▶ [REQUIRED ACTION] In the data that follows, find the line containing "Instruction: Click the CC column header"; then quote that line and every line after it, exactly, through the last one.

▶ [SUPPLIED DATA]
= = =

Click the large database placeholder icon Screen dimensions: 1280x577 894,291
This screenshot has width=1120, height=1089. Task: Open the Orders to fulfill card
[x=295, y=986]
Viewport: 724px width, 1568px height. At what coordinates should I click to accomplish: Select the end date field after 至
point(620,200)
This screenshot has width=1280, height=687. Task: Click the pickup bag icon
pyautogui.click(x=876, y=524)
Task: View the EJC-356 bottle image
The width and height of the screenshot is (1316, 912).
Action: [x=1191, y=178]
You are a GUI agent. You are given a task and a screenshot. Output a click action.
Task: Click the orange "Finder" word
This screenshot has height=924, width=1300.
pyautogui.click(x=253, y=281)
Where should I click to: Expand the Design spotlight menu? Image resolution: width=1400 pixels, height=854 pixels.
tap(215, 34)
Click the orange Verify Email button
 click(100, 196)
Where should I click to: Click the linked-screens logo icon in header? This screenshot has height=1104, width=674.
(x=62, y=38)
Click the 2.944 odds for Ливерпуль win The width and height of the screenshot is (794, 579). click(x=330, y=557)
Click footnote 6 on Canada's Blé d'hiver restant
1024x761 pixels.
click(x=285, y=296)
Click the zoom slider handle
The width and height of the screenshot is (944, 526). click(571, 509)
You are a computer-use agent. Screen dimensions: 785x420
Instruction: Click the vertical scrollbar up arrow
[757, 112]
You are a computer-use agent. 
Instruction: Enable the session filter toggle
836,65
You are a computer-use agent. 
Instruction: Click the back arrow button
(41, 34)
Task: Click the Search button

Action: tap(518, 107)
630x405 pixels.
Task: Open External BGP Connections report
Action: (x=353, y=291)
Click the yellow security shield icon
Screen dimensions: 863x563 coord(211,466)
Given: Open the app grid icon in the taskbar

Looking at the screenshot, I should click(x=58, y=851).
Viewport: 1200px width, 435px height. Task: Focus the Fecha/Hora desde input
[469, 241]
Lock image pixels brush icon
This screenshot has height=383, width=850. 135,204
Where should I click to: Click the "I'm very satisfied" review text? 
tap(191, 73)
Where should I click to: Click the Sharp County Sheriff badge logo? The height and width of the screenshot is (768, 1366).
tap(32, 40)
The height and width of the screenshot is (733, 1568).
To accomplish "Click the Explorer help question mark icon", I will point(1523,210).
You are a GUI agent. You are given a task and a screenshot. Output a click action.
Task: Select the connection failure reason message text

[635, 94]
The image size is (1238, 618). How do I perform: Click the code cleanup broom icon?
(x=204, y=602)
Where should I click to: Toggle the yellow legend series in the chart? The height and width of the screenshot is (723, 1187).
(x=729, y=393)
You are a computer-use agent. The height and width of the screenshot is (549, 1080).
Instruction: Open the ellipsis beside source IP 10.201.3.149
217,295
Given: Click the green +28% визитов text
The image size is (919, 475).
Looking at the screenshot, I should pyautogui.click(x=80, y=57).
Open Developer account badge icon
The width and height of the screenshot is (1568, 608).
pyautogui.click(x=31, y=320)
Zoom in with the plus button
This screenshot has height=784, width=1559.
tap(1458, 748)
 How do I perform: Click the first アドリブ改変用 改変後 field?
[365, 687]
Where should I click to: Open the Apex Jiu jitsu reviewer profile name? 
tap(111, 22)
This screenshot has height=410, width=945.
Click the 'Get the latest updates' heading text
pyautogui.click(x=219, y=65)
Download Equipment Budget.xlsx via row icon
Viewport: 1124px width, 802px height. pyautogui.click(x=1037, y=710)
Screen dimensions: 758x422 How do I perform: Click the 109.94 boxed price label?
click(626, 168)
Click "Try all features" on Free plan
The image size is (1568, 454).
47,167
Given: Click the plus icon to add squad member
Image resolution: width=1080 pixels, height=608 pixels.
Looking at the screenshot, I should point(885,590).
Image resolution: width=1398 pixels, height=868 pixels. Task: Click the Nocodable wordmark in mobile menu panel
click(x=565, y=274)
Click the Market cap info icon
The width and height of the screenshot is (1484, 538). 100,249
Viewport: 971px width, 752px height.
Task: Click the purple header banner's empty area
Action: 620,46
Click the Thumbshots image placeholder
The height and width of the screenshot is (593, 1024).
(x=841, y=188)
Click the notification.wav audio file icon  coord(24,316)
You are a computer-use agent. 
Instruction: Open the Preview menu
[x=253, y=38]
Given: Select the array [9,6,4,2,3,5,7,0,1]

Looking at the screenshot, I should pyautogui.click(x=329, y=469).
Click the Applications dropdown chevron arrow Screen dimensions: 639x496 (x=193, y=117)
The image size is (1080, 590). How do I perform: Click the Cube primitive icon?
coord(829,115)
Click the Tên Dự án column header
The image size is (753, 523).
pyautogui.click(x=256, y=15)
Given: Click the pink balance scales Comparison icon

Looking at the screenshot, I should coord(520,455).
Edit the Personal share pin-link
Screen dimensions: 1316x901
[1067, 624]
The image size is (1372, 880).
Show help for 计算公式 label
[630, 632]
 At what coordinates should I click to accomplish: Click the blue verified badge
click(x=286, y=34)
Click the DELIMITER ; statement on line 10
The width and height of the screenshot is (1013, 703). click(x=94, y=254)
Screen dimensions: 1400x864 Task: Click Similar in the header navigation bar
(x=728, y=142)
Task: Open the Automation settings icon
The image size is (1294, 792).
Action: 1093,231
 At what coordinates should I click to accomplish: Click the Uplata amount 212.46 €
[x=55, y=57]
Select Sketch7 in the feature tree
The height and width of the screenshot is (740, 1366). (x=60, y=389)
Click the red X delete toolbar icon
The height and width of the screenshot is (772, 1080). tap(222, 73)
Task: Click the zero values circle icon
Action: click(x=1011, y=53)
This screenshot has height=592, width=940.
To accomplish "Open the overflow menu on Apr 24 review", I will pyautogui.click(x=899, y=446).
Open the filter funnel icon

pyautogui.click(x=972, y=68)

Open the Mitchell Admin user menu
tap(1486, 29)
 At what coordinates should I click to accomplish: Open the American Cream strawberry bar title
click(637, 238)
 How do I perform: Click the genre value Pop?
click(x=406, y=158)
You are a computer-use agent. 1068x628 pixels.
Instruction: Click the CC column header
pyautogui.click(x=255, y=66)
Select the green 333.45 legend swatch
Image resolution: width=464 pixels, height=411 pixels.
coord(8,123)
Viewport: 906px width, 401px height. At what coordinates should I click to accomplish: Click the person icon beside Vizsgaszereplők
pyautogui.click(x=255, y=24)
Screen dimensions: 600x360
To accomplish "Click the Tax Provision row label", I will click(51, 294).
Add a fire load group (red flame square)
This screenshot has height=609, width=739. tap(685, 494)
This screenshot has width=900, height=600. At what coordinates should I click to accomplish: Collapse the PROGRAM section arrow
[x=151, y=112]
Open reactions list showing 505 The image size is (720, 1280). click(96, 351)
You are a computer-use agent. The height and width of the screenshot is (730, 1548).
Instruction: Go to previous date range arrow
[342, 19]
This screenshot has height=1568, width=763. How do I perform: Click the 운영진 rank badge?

= = =

▶ [SOLUTION TO THIS TASK]
Instruction: Click the CC column header
pyautogui.click(x=255, y=66)
Select the green 333.45 legend swatch
Image resolution: width=464 pixels, height=411 pixels.
coord(8,123)
Viewport: 906px width, 401px height. At what coordinates should I click to accomplish: Click the person icon beside Vizsgaszereplők
pyautogui.click(x=255, y=24)
Screen dimensions: 600x360
To accomplish "Click the Tax Provision row label", I will click(51, 294).
Add a fire load group (red flame square)
This screenshot has height=609, width=739. tap(685, 494)
This screenshot has width=900, height=600. At what coordinates should I click to accomplish: Collapse the PROGRAM section arrow
[x=151, y=112]
Open reactions list showing 505 The image size is (720, 1280). click(96, 351)
You are a computer-use agent. The height and width of the screenshot is (730, 1548).
Instruction: Go to previous date range arrow
[342, 19]
This screenshot has height=1568, width=763. How do I perform: Click the 운영진 rank badge?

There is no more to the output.